Богатый человек Бориска... На два дыма богаче других! И счаст­ливый! Это для него, «голенастого журавлика», людскими улыбками окна нового дома сегодня расцвели: «Взлети, Невидимушко! Обогрей в своих дымках крылышки!» А из другого окна, из больничного, гля­дит на них, на дымки, старый мастер и незваные две слезинки в рес­ницах таит, прихоранивает:

—  Нянюшка! Запалили бы вы мне трубочку?

—  Трубочку нельзя!

—  Запалите, нянечка...

—  Строго-настрого врач запретил!

—  Запалите... Две задышечки... Счастливый я сегодня... Дымки мои по Сибиру...

...Вот я и раздумываю: «Дымки... Дымки... Не на сберкнижку их, не под замок, не в карман, не в мешок... Да чего там! — в горсти поде­ржать нечего... Подержать нечего, а у одного крылышки-то, локот­ки на взлёте, у другого — серебринка слезы на усах.

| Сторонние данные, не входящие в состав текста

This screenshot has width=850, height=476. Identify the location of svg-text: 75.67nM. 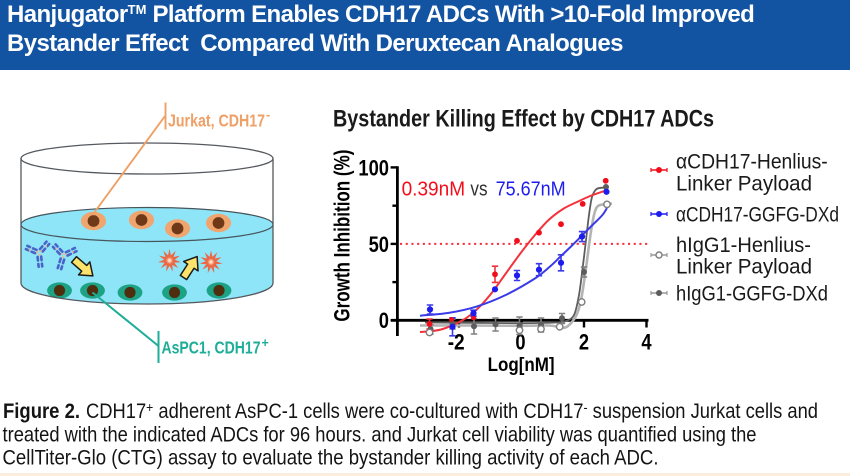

Драгоценное оно, это счастье, которое без волкодава на белом свете живёт. Трудовое! Мозольное! На весь народ поделённое и себе с избытком».

Ну и ещё про Антошку.

Заходил он к Матвеичу на квартиру — божка определить. К како­му виду святых его отнести. Пригляделся когда — что за дивушко?! У «божка» партизанская красная лента наискось папахи обозначена и громадную, с крышкой, трубку «святой старец» сосёт. Щурится он на известного нам зенитчика, и трепетно тому: а ну, как вынет сейчас трубку изо рта и спросит ехидным голосом: «А вы, молодой человек, лично Библию читали?»

Колодцы роет сейчас наш «геолог». До двадцати восьми метров дошёл, а воды всё нет. Там он в висячей бадье на дне этой скважины и задумался: «Как дальше жить буду? По суворовским, значит, присло­вьям или заочником куда устраиваться?»